In 1983 TSR released the Ravenloft module, a product that continues to inspire me. The adventure was revolutionary in its day in that the structure allowed for the module to be played multiple times and the basic story elements could be different each time thanks to a unique fortune telling mechanic. Basically early in the adventure the DM played a forune teller and took a regular pack of cards, shuffled them, and drew cards that when compared to some charts selected the plot elements. The module itself had some fun encounters, an interesting "boss"monster Strahd von Zarovich the vampire, and it evoked a very spooky goth mood (which in that day wasn't the over-exposed genre it is now).
To a young budding artist like me the truly compelling things were it had a great cover, great interior illustrations, and most mind-blowing: "3d" maps. Dave Sutherland really outdid himself in creating an amazing isometric construction of the main encounter area: Strahd's castle. Next to his classic "Paladin in Hell" illustration, I consider these maps his finest work.
I would sit for hours reading the module, looking at the maps, and imagining what it would be like to wander those haunted halls.
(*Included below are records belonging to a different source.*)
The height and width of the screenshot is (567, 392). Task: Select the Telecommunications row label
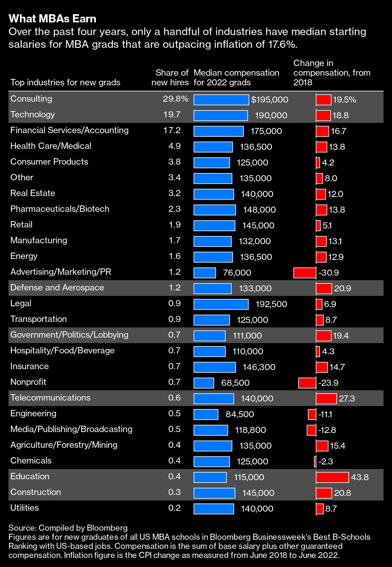(x=50, y=398)
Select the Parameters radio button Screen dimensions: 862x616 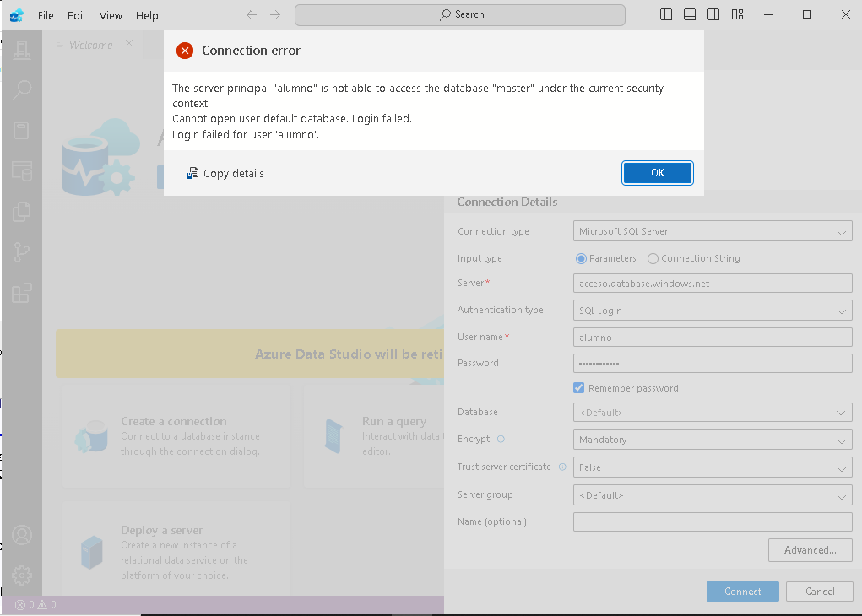(581, 258)
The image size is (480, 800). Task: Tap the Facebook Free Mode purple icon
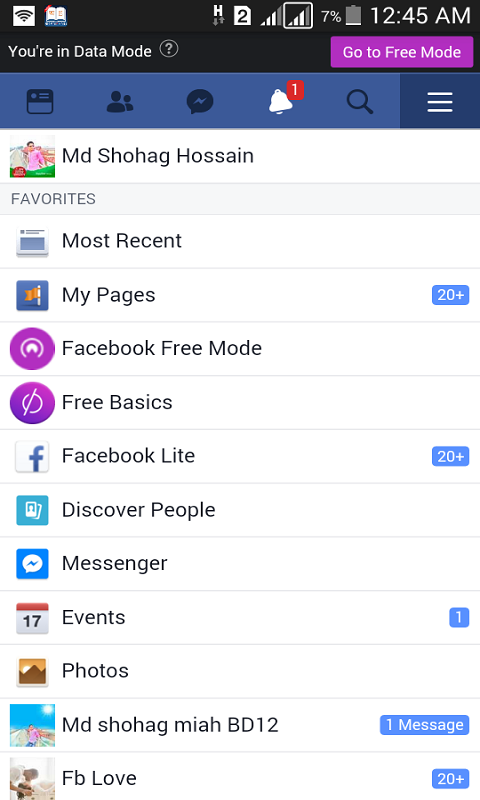pos(32,348)
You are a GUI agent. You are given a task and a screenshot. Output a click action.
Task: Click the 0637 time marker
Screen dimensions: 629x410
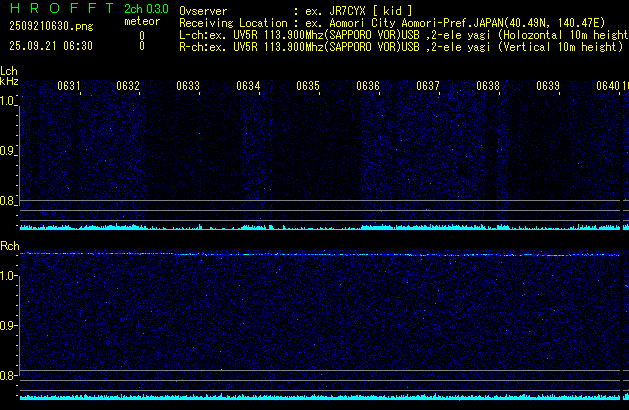point(428,86)
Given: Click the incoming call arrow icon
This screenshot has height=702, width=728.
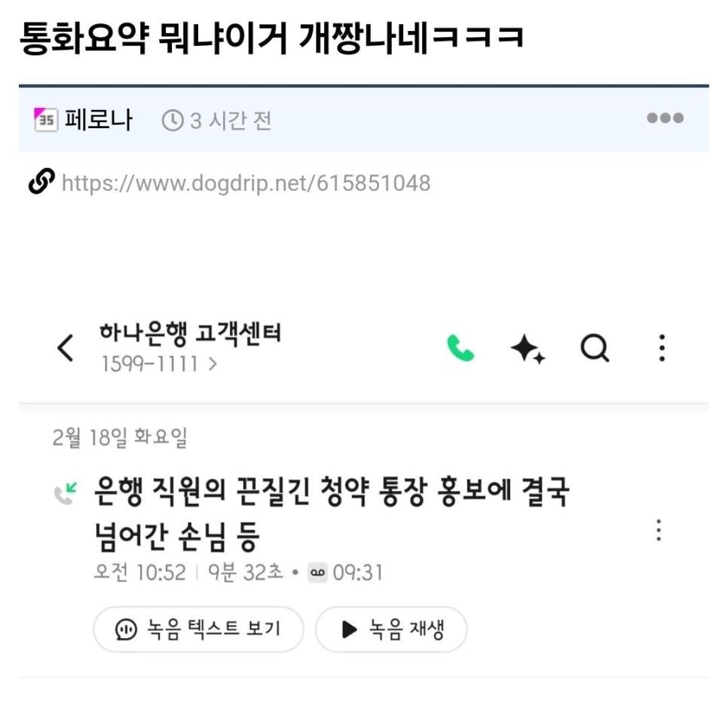Looking at the screenshot, I should tap(66, 494).
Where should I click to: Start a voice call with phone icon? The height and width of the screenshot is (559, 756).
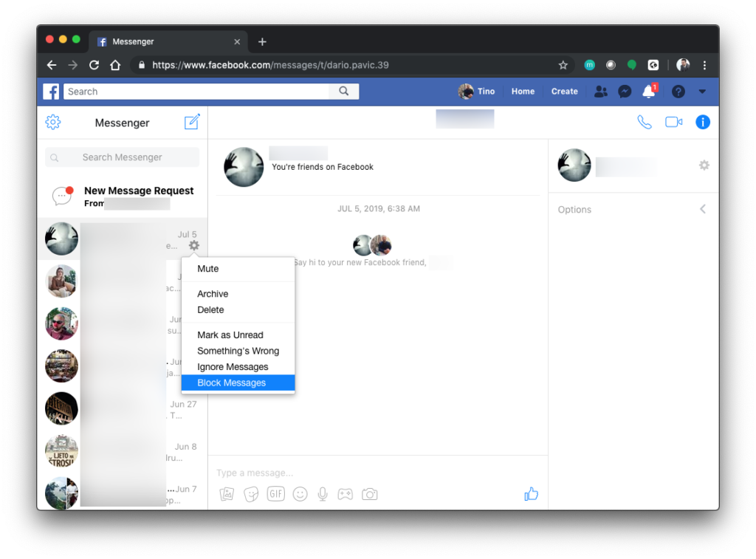pos(645,123)
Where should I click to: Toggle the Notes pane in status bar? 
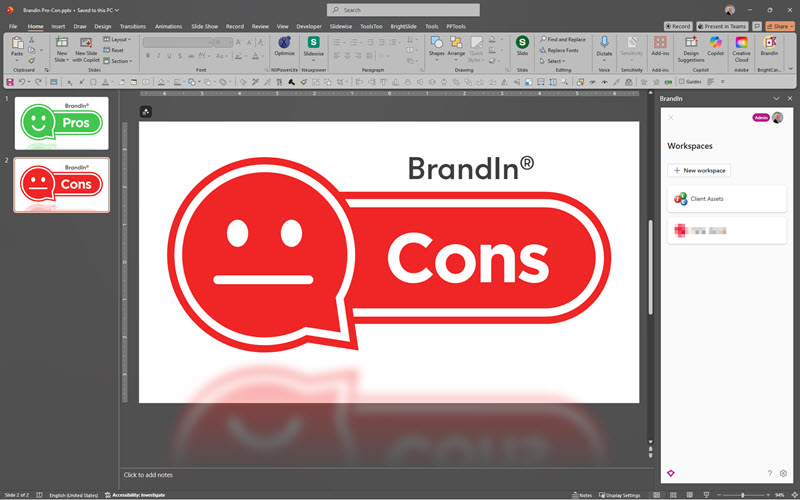point(583,495)
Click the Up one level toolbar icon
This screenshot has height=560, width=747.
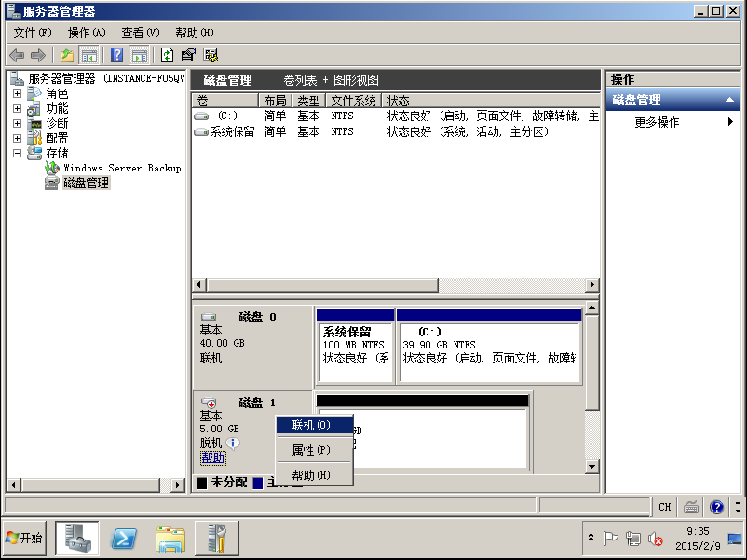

I only ever played the adventure once, much later, and while it was fun - it didn't quite live up to my vivid imaginings.
Years later I went on to attend art school, and had some training in perspective, and learned just how easy isometric is to draw in. Especially with modern digital tools, and a little bit of understanding of isometric, it is easier than ever. I thought it would be fun to put our monastery cellars and dungeon into isometric as part of our fleshing out exercise. I'm using photoshop for this, because the transform tool is so user friendly. Though for a clean map I would normally us Illustrator since it creates perfect, hard edged lines with vectors.
What is isometric? Well, true isometric is based on a grid from a perfectly vertical line, with two other intersecting lines that create exactly 120 degrees radius between each line. Like this:
One of the nice things about drawing in isometric is that there are no vanishing points. All parallel lines remain parallel forever. They never touch. So there is no distortion in your drawing from things getting smaller. Scale remains static no matter how far or near an object is. What this means is we can take the 2d map and rotate it so that the edge lines up with one of our 120 degree lines like this:
Using the transform tool rotate the map to the right until an edge lines up with your 120 degree grid line.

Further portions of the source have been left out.